Can you confirm Sharon is back in the UK. You haven't left here here in Spain by any chance.
Got back home on Thursday and it has rained every day just about.
21/11/2018 09:03:52 UTC
Ren - The Ed said :-
Ahhh, that explains a lot. You see Sharon has been thinking and talking about Spain a lot so maybe she no longer actually needs to be physically in a place to bring the rain. Maybe her just thinking about a place is enough to cause a deluge.

If I encourage her to think about California maybe she can stop the wildfires they've been enduring recently. Hmmmmm...
21/11/2018 16:53:36 UTC
NigelS said :-
As I bought Benny (see Bike Reviews (Benelli TnT125) specifically as my winter ride and to save the floor on my Vespa GTV250 which is prone to rotting badly when exposed to salt, wet roads etc, I thought I'd better put the scoot away for the duration (and it'll save on tax and ins). For those new to PTWs (DVLA speak for 'Powered Two Wheelers' or bikes to the rest of us) there are a couple of tips here you might find useful.
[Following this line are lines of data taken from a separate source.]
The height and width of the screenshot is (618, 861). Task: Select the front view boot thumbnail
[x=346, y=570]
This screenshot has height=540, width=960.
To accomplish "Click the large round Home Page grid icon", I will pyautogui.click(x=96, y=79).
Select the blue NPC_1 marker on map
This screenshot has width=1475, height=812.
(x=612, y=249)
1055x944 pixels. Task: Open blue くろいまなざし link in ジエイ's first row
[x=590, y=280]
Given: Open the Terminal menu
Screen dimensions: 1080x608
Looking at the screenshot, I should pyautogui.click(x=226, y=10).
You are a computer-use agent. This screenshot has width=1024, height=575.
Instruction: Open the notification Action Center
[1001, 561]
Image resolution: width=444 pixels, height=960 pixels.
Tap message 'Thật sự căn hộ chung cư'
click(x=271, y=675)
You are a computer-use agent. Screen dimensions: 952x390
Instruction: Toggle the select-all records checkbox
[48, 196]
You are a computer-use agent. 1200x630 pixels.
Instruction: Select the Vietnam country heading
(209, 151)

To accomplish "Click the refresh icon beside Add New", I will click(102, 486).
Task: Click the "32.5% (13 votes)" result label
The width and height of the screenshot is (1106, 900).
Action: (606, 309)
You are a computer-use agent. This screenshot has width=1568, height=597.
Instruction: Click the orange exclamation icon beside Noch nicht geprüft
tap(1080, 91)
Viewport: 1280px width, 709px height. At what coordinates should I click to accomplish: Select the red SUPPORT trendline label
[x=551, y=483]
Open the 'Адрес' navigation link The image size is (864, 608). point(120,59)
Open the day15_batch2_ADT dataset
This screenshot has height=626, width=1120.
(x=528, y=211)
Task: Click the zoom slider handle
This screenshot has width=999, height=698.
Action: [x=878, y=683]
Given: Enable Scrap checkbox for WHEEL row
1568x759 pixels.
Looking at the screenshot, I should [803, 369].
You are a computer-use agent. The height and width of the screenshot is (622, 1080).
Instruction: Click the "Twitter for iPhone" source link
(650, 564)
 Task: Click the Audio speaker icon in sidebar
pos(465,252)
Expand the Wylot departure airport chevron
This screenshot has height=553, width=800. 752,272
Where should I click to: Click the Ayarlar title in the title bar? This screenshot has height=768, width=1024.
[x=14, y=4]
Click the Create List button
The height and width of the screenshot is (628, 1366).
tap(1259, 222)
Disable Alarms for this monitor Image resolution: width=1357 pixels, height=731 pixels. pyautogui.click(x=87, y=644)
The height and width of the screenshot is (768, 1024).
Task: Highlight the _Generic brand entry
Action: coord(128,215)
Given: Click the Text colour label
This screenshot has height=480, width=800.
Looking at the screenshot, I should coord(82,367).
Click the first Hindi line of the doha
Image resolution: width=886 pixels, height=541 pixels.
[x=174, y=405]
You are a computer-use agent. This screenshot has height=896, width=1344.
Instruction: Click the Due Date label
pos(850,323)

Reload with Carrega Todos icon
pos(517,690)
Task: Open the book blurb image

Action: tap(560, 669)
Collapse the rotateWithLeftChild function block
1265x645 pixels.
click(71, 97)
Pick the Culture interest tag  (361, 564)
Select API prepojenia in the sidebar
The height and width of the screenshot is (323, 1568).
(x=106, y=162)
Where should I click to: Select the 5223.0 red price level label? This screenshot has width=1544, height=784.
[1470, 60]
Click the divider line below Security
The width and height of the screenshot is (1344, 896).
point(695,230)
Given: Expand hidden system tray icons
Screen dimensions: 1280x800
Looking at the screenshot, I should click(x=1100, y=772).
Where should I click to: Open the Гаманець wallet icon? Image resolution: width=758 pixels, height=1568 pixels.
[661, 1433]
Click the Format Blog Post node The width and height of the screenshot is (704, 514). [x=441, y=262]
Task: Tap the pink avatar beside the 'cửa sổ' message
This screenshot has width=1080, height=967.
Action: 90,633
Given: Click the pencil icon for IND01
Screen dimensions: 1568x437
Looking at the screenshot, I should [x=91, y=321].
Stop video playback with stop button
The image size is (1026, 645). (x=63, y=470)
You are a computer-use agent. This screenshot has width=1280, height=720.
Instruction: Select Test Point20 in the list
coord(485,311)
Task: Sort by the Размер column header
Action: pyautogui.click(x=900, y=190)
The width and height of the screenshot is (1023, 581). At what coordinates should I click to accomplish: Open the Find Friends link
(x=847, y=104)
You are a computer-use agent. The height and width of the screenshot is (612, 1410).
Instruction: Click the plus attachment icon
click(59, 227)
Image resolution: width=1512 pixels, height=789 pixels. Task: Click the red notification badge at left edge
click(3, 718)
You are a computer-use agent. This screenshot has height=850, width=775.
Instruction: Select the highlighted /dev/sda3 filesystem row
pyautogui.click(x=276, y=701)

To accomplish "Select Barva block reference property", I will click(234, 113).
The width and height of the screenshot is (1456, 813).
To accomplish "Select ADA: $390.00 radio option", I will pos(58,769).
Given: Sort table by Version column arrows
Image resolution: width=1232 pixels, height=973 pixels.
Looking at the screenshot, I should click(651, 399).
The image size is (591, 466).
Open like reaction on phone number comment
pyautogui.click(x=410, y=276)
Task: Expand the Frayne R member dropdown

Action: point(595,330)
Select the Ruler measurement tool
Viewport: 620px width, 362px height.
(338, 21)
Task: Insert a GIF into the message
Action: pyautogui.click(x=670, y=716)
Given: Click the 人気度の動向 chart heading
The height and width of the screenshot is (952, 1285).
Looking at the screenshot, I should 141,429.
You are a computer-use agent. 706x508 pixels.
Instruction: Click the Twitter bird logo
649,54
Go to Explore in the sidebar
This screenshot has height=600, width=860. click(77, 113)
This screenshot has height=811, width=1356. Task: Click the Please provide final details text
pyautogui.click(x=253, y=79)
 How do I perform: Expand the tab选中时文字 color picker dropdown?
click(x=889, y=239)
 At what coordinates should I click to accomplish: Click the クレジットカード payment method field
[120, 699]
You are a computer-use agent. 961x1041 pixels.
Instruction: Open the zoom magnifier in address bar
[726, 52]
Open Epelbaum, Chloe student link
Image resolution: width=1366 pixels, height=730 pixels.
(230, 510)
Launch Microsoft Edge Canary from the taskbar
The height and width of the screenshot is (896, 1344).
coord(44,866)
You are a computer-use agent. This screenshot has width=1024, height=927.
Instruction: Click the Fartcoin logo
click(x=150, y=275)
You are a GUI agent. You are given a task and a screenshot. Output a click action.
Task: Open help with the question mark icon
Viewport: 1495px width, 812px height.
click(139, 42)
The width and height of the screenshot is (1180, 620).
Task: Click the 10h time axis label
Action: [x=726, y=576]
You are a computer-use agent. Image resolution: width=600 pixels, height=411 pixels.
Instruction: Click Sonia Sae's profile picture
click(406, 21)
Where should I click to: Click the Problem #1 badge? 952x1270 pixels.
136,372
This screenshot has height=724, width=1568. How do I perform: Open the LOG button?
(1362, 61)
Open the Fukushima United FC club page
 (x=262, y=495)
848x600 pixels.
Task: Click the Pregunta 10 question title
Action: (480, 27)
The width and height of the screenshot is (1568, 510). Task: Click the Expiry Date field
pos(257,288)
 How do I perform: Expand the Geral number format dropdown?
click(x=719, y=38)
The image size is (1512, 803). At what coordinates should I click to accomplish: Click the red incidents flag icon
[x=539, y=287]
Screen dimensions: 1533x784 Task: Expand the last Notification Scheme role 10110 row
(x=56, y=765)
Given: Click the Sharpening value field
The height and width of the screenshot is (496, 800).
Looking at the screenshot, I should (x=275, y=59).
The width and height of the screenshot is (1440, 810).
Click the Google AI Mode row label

Firstly put a few litres of Esso Supreme into a fairly empty tank and run it at least 30 miles so that it draws through the carb/fuel injection system. I'll come back to this later. Secondly, clean the bike well, removing any mud/road filth from chrome/wheels/discs and dry it well, and lastly disconnect or remove the battery which should be bench charged once a month and the electrolyte level checked. Back to the petrol bit. All 91RON petrol in the UK is EO10 (10% bioethanol) almost all >95RON petrol is EO5 but Esso Supreme 97RON is the only petrol in the UK which is completely bioethanol free . . . unless you live in the SW (Devon, Cornwall, some of Somerset) which is served by the Fawley refinery, or the North East (Northumberland, North Yorkshire) which is served by the Middlesborough refinery because I'm afraid Esso do put EO5 or 5% bioethanol in the output of these two refineries. Every other area in the UK is free from bioethanol in Esso Supreme. The importance of this is that bioethanol a truly horrid substance, it is hygroscopic (takes up water from the atmosphere) which turns to an acid and attacks plastics and metals and which after 10 weeks sitting in your tank has degraded to such an extent that it will block small orifices (no, not them your dirty boy, the jets and other little 'oles in the carb body), it will rust any metal parts, it attacks brass and plastic (fuel lines etc). It also can coagulate into a green jelly substance that has the look and constituency of what would come out of a Gorilla's nose when he's got a bad cold and it is impossible to clean out of fuel lines and get the bike going again in the Spring. Hope someone finds that of use . . . . . More tips next week. Oh, just a quick one before I go - don't slam the car door on a grandchild's hand when collecting them from school, they squeal like hell and the other parents stare at you as though you did it on purpose.
22/11/2018 16:56:10 UTC
Upt'North said :-
Interesting and well written Nigel. Mine was Esso from Coldstream, Scottish Borders, haven't got a clue which depot that would come from. I naively thought all super unleaded was bio free, think I read it somewhere. Probably on a forum, they can't be trusted!
But I do supplement with Honda Pro Fuel Stabiliser for the winter, which I have now done. As an aside my ST runs much smoother after a couple of tanks of Super Unleaded, don't think it will be the Octane as much as the cleaning properties. Damn expensive though.
Thanks again.
Upt'North.
23/11/2018 10:25:51 UTC
Snod said :-
Where can I find 91RON in the UK? Is it cheaper than 95RON?
23/11/2018 19:51:40 UTC
Borsuk said :-
Don't think anyone sells 91 RON in the UK any more.
23/11/2018 20:05:12 UTC
NigelS said :-
Snod, Borsuk you're right of course, I wrote the article for Mortons a few years ago before all Regular was standardised at 95RON and just did a 'cut 'n paste' but I did check recently with Esso to see if it was still the case that Supreme is E0 and this was confirmed. I'm afraid Op'tNorth the Borders Region is supplied from Middlesbrough. You can check wherever you fill up what the bioethanol content is because the supplier is required by law to have the information either at the pump or in the kiosk where customers can view it.
24/11/2018 08:38:49 UTC
Ren - The Ed said :-
I don't stash my bikes for the winter but this is good information. Now correct me if I am wrong - but. Would it not make sense to drain down the fuel completely? This would avoid the gorilla snot issue. Correspondingly of course an empty tank through a cold and damp british winter will rust on the inside.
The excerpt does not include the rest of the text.